As I was out for a walk around the neighborhood, a woolly bear caterpillar boldly crossed my path. I stopped to look at him. His body was black in a quarter of the head area. The other three-quarters wore a thick brown coat. I remembered that there was something about a woolly bear’s fur that was supposed to give you a clue as to the severity of the upcoming winter weather. But it’s been too long since I’ve heard the details.

So, I searched the web. I found out right away that this caterpillar is supposed to have black on both ends. One wonders if what I saw was an impostor or a freak of nature. Maybe it would be faster in a race. Some cities still revere the predictive powers of this caterpillar and honor the insect with an annual festival. But of course, a festival won’t hold a crowd’s interest for long unless there’s some action going on. So they go on caterpillar races and tell stories about the woolly bear, which is actually the larva stage of Isabella Tiger Moth. Did you know that these caterpillars are found as far north as the Arctic, where they freeze (go into a cryogenic state)? They are thawed in the spring to eat and fatten up before turning into moths.
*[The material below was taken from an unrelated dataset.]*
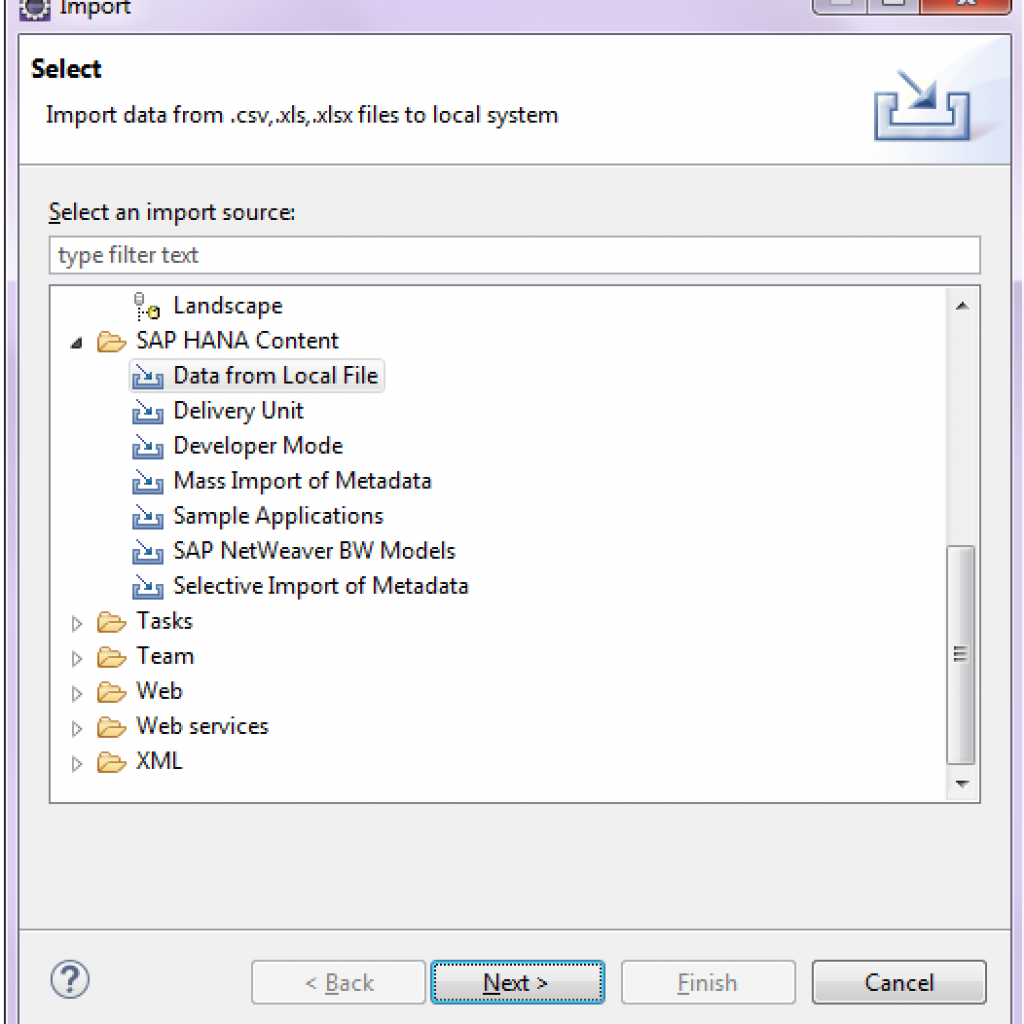1024x1024 pixels.
Task: Click the Mass Import of Metadata icon
Action: click(x=148, y=481)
Now, I know you don’t want me to neglect the winter weather prediction powers of “Punxsutawney Phil” the groundhog. You know how it works. It comes out of its lair, or is dragged away, on February 2 (Groundhog Day), where it will or will not see its own shadow. If you see it, the groundhog returns to its den because it has predicted six more weeks of harsh winter weather. Of course, this is a trick. If the sun comes out when they drag it, he Will see your shadow. No one has said this, but if Phil casts his shadow on a woolly bear wearing a narrow brown stripe, we should all hide in his groundhog den because “snowpocalypse” or “snowmageddon” is coming!

I heard weather boys and girls talk on TV about dew point, an occluded front, and Tor Con, but when the weather gets serious, like when a hurricane hits the east coast of the US, they change the conversation to the computer. -generated models. Most of them hedge their bets on the American or European computing model. So are we to believe that computers more accurately predict our pending winter weather and that our weather analysts simply read computer-generated data? What happened to the woolly bear? Have meteorologists lost confidence in its power to predict winter gravity? I do not think so. My theory is that each of those climate experts has one and they consult with their woolly bear before they tell us what the computer said.